Черышев выходит вместо Дзагоева. Черышев подсекает мяч. Черышев забивает гол в девятку.
Перерыв.
Снова «Зонтики»:
– Да я же сказала. Буду после восьми.
Пока она разговаривает, прошу бармена зарядить телефон. Бармен отвечает:
– Только не забудь потом. Каждый день кто-нибудь забывает.
Дзюба выходит на замену – гол. Черышев врывается в штрафную – гол. Четыре – ноль. Народ неистово поднимает водку и вино.

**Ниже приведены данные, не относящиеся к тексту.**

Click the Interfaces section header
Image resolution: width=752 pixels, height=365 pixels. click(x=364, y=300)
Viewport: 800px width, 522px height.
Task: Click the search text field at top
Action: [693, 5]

– Когда я дома, я ему не нужна. Он вообще не думает обо мне: а зачем думать – если я и так рядом?
– Слушай, я почти не спал. Что-то мне нехорошо.
Головин забивает пятый гол. Финальный свисток. Все вокруг обнимаются – я тоже обнимаю Настю.
– Ты чего?
Комментатор зачем-то напоминает: сборная России ни разу не выходила в четвертьфинал. Настя такая теплая, такая надежная, водолазка немного колется, и запах дешевых духов мешается с шерстью и потом.
– Перестань.
Комментатор успокаивает: хозяева чемпионата всегда выходят из группы. Не вышла только ЮАР в две тысячи каком-то, но мы же круче ЮАР, мы круче всех, аминь.
Снова перед глазами: мокрые перчатки, снег летит горизонтально, над головой – единственный фонарь. Через секунду загорается щека, следом ее колено врезается между пахом и животом.
– Дебилоид, – и больше ее нет.
Я в толпе – совершено один.
Чего я добиваюсь? Зачем она мне? Что это было?
Не могу вызвать такси: приложение ищет, ищет сервер. Пытаюсь по старинке позвонить в таксопарк – не выходит. Блядь, я ведь так и не положил деньги на телефон: завтра придется искать терминал, а сейчас – маршрутка или пешком. Вокруг – крики, бесконечное движение; кто-то бьет меня по плечу, в ладонь ложится бутылка:
– Пей!
Я пью. Коньяк. Дешевый.
– МЕ-ТАЛ-ЛУРГ! ВЫК-СА!
Боже, как же хочется лечь.
Полчаса – через улицы, полные людей, полные света и звуков. Сквозь безусловно иной город – держа в уме прямоугольник двери, заранее чувствуя под собой матрас, мечтая о матрасе, как о рае на земле. Асфальт под ногами мягкий, липы утекают кронами вверх; буквы скачут перед глазами: «прокудты», «ретосран», «актепа». Ветер поднимет облако пыли: так легко представить, что это – снег или яблоневый цвет. Можно ли с той же легкостью вступить в иной порядок, познать иную истину, кроме тех, что чувствую нутром: жажды, хмеля или духоты? Можно ли войти в иное измерение, где тела лишаются веса, оборачиваются замыслами или прообразами, примиряются со своей тенью, в измерение, где предметы возвращаются к фазе слов, где теряется значимость и снимаются запреты, где наши чувства – совпадение рисунка или сокращение мышц в ответ на вибрацию друг друга? И что оно такое, это измерение? Ритм, может, пульс – но никак не форма.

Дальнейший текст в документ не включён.